Start of Source data
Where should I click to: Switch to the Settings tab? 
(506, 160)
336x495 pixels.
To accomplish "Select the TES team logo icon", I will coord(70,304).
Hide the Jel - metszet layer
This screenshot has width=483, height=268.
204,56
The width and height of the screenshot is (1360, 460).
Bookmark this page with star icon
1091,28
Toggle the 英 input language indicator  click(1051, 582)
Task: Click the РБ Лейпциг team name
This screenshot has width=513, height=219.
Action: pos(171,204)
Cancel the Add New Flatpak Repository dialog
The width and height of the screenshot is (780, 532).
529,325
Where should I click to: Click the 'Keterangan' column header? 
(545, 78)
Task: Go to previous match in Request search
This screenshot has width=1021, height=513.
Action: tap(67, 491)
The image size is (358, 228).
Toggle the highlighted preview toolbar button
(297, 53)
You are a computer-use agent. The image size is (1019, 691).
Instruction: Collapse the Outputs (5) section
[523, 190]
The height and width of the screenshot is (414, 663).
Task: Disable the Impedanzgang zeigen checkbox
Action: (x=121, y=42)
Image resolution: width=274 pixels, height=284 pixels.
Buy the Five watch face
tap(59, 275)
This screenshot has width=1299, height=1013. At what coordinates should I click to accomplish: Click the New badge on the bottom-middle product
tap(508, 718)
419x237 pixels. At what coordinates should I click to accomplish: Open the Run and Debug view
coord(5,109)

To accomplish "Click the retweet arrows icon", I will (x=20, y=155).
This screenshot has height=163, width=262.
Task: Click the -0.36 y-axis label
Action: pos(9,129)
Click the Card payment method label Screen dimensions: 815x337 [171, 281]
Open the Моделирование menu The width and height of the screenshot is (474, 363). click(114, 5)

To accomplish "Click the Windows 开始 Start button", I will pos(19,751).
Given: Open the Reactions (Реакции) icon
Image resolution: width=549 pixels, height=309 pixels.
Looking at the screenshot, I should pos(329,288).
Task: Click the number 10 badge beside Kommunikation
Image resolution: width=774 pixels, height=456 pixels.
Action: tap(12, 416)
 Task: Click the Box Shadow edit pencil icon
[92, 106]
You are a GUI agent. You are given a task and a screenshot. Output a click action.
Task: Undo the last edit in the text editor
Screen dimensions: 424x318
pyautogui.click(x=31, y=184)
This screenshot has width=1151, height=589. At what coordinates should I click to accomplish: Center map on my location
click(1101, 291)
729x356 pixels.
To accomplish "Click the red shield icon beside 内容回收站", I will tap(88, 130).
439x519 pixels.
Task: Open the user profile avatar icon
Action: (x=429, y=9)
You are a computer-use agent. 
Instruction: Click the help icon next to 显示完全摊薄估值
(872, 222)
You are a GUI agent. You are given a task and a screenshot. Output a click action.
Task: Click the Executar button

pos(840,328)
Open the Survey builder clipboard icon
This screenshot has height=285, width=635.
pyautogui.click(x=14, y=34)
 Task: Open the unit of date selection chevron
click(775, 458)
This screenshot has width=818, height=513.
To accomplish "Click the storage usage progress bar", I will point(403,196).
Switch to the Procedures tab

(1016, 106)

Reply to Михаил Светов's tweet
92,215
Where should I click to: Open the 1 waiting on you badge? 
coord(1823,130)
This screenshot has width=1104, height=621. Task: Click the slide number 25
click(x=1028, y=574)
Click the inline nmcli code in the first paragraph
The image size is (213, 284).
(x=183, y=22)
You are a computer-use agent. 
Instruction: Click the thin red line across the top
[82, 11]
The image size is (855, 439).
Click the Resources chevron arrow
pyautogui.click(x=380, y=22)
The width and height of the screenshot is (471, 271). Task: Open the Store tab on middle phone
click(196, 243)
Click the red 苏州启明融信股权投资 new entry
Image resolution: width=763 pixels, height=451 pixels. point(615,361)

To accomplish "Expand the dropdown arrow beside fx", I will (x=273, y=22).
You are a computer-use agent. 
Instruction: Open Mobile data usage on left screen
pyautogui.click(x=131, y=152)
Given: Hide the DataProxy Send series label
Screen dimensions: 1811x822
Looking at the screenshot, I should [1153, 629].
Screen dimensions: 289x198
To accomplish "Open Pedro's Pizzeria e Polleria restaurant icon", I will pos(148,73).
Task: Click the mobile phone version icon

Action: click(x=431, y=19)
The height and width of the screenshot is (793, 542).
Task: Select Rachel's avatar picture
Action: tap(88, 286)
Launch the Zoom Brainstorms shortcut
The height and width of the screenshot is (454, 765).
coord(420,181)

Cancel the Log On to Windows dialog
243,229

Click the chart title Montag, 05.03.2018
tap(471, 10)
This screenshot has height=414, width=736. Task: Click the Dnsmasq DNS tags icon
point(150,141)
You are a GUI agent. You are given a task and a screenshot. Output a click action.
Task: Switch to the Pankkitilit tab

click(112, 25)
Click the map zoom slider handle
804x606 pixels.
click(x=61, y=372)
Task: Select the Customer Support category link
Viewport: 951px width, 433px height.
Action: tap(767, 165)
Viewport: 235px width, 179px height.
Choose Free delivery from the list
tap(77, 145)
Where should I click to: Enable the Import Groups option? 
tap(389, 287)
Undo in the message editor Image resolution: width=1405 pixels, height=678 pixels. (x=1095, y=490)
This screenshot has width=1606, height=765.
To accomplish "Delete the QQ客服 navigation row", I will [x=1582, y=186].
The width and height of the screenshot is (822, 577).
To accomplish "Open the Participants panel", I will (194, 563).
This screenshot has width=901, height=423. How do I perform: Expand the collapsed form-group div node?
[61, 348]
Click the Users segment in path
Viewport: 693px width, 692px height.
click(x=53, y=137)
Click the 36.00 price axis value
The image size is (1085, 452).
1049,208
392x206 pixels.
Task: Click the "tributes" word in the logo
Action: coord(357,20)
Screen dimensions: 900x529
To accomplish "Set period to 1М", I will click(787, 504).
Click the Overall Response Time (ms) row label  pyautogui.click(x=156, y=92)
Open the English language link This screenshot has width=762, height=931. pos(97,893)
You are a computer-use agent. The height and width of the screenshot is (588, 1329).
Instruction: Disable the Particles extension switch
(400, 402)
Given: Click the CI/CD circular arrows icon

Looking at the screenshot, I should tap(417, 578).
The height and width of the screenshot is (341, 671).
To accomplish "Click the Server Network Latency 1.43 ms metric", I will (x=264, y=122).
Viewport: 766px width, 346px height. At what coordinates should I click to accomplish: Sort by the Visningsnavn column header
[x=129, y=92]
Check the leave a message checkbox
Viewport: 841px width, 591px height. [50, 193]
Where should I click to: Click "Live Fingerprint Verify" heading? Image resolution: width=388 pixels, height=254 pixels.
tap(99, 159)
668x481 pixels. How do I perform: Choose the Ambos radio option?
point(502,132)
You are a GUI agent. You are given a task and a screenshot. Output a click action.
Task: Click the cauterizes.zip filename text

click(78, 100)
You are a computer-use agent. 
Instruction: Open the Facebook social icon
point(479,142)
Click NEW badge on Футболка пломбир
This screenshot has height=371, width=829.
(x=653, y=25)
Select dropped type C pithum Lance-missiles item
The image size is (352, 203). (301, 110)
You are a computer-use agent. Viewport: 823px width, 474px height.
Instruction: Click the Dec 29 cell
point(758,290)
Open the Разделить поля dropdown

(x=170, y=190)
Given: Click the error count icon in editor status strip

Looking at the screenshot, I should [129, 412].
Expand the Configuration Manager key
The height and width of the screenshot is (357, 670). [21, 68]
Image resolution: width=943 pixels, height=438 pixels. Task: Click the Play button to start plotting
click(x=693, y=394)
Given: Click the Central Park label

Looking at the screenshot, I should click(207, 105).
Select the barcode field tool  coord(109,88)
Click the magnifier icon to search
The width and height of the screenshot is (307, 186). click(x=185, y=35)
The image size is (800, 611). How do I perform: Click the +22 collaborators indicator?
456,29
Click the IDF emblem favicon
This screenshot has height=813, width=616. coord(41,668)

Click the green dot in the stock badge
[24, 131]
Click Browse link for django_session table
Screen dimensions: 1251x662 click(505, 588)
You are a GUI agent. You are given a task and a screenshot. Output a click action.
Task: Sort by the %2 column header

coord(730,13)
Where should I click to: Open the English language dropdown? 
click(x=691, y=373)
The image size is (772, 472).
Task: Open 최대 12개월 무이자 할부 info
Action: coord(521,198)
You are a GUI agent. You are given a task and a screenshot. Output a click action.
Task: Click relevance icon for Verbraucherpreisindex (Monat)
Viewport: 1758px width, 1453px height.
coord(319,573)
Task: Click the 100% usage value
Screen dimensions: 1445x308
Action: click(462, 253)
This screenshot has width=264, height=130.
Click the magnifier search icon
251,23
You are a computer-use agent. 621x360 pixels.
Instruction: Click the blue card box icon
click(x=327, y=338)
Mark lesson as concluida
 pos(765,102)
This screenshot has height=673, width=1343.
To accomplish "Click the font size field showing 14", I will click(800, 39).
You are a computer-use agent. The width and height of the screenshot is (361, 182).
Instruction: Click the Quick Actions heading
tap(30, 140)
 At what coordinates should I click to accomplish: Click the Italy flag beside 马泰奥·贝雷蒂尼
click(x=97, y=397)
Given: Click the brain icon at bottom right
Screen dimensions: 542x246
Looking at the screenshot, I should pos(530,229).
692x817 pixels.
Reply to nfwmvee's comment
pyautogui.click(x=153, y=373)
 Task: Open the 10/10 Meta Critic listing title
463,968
End of Source data
» **Assigned task**
Wherever the word "team" turns up in the material, copy the whole line.

» **Solution**
To accomplish "Select the TES team logo icon", I will coord(70,304).
Task: Click the РБ Лейпциг team name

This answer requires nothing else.